### Task objective
Count how many lines of the records contain the string "heading", treating uppercase and lowercase as different. Reply with the number alone.

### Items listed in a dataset
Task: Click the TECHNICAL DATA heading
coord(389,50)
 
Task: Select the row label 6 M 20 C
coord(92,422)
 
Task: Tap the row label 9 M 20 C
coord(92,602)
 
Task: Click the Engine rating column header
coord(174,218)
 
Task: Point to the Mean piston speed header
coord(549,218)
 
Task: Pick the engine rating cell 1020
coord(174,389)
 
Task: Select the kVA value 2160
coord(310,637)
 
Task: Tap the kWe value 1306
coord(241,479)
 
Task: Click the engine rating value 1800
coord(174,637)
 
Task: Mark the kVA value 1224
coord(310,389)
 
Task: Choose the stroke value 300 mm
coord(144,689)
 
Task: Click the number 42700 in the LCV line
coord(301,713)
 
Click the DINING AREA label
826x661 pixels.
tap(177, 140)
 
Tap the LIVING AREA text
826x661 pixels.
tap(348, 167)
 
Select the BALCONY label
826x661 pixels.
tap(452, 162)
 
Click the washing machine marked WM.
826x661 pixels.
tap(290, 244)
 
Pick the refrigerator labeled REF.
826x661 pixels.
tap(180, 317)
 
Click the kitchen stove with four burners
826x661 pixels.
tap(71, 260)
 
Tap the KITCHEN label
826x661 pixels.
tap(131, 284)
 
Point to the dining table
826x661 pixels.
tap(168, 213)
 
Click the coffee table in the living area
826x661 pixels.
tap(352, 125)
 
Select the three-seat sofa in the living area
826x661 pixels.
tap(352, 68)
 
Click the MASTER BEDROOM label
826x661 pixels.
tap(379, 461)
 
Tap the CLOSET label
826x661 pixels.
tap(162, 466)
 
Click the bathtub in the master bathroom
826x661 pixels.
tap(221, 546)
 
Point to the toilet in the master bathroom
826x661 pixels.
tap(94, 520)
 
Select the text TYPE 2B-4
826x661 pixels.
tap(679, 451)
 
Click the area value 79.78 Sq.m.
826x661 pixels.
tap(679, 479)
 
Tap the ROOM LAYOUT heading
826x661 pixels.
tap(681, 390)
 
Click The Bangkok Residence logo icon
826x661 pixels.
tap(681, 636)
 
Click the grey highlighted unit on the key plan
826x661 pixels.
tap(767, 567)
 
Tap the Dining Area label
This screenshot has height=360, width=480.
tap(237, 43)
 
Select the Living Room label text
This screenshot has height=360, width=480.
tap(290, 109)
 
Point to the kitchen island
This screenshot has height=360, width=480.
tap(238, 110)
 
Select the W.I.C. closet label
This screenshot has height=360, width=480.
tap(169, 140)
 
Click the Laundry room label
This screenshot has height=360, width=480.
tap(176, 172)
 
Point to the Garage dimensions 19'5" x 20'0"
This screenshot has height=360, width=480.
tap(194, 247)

### Right answer
2